■ **ACTIVITY**
Which of the lines below include "screenshot"? Each one should be copied out.

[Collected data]
※
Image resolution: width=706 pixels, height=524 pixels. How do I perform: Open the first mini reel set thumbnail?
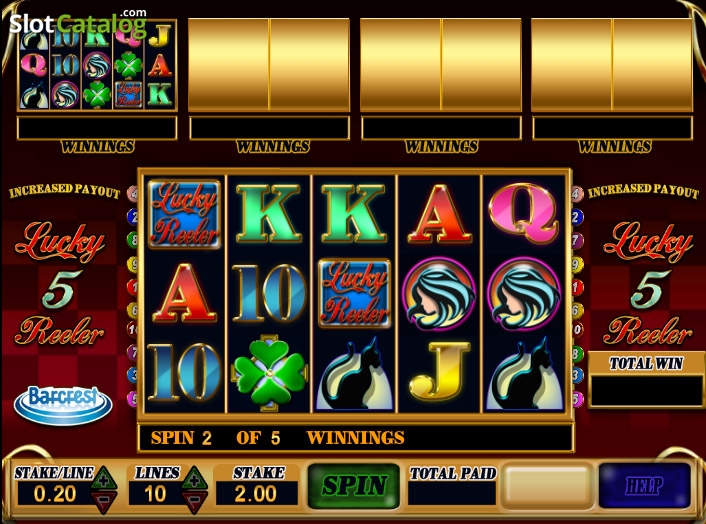pyautogui.click(x=97, y=65)
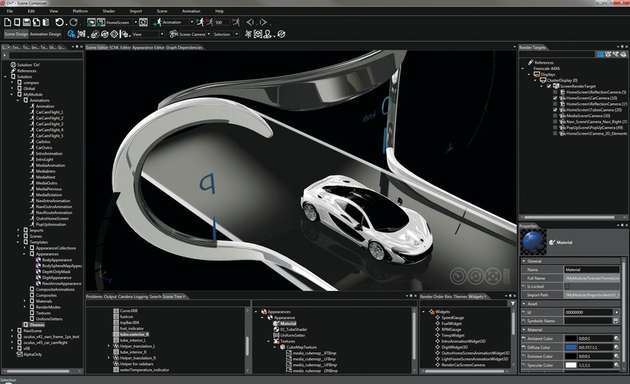Click the previous-step left arrow icon
Screen dimensions: 630x384
click(250, 22)
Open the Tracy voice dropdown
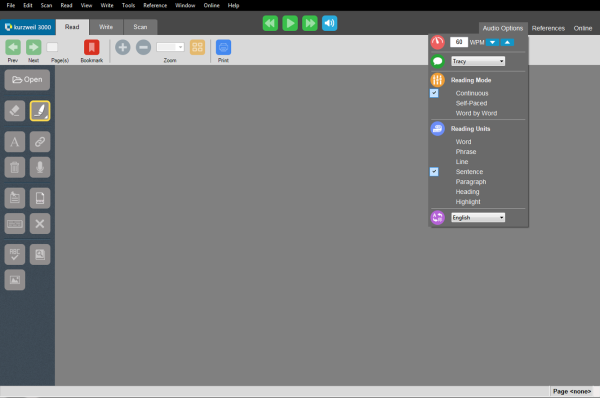 click(x=478, y=61)
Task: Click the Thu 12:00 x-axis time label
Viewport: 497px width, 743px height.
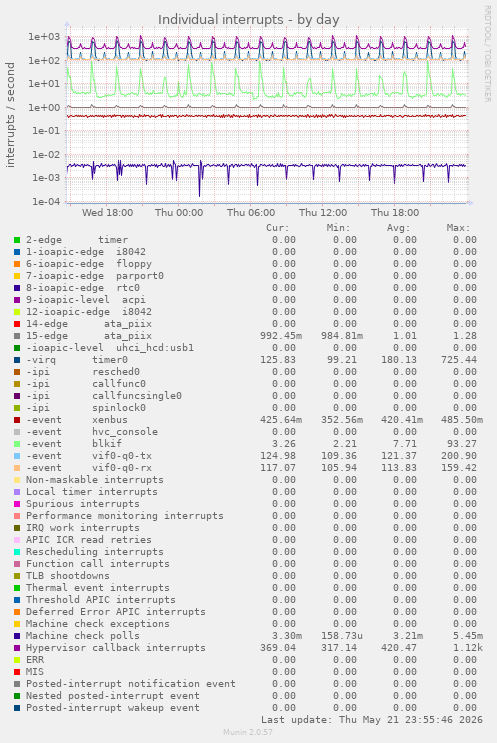Action: (323, 213)
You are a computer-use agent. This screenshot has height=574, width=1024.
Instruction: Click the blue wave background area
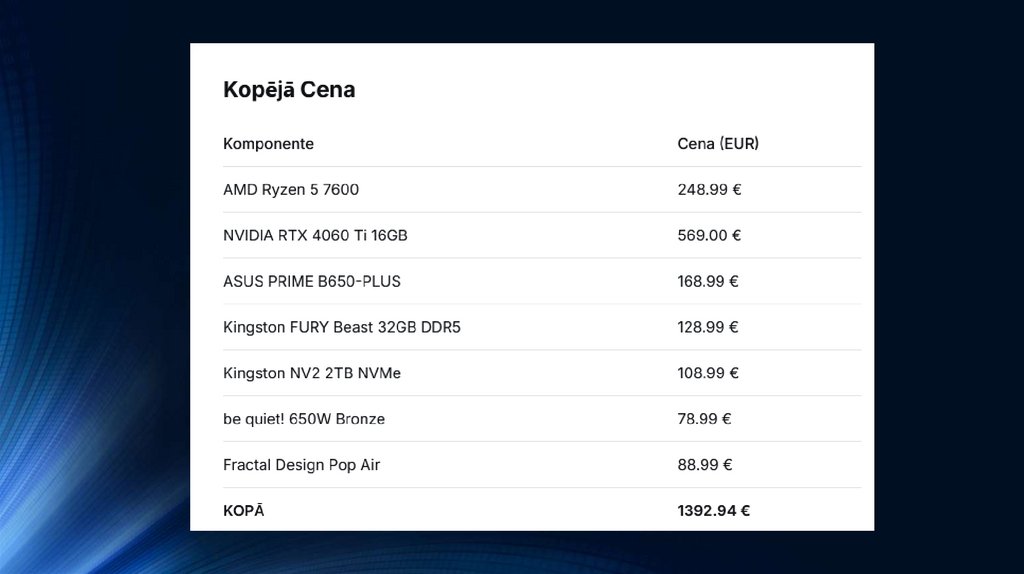90,400
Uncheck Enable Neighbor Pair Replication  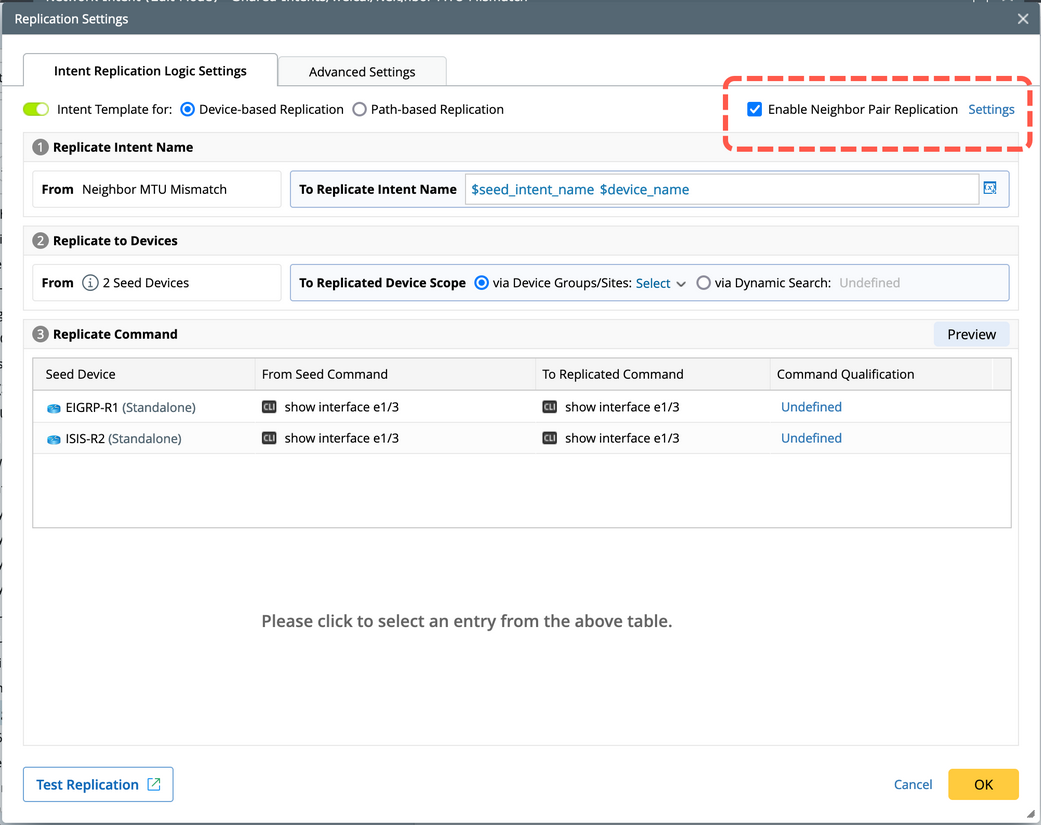pyautogui.click(x=755, y=109)
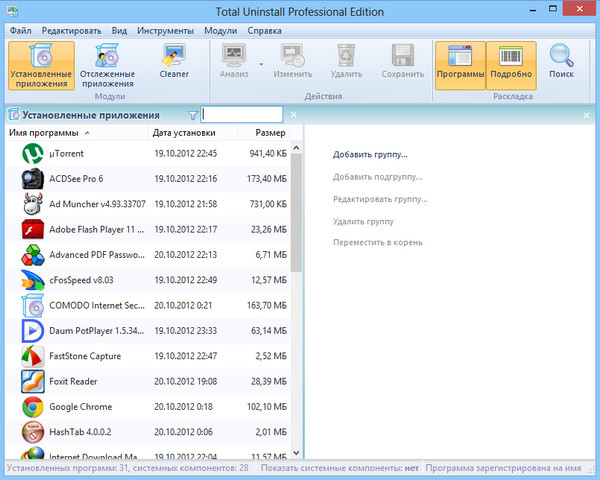Open the Analyze button dropdown arrow
The image size is (600, 480).
pyautogui.click(x=261, y=63)
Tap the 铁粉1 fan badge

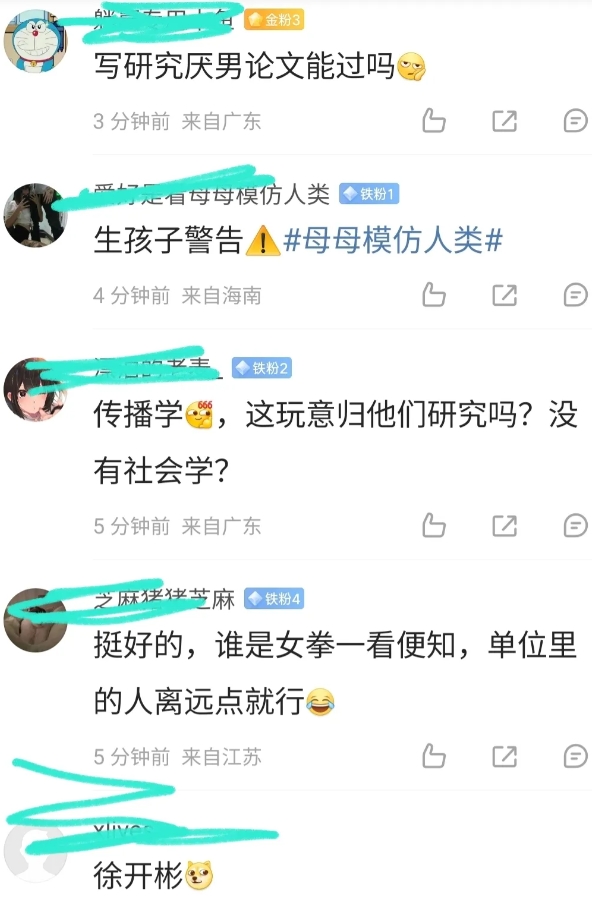click(369, 194)
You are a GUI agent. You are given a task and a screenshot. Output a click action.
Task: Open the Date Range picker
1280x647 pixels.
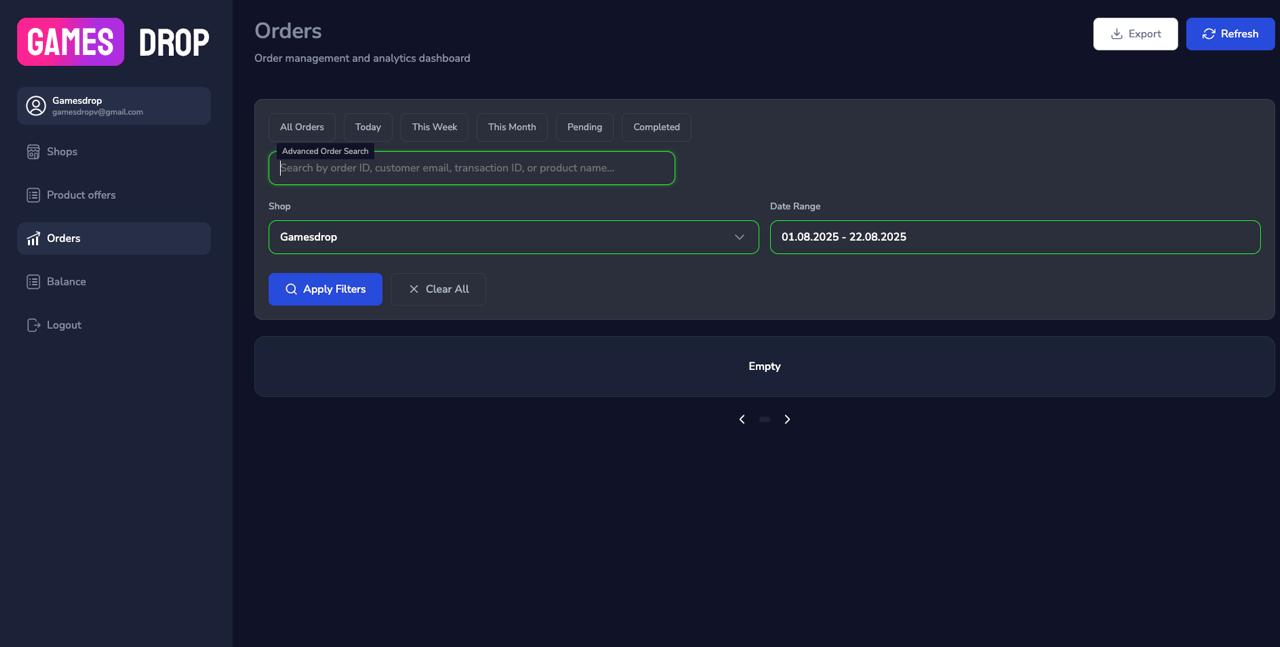pyautogui.click(x=1014, y=237)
※
■ **TASK ANSWER**
You are a computer-use agent. This screenshot has height=574, width=1024.
You are a GUI agent. You are given a task and a screenshot. Output a click action.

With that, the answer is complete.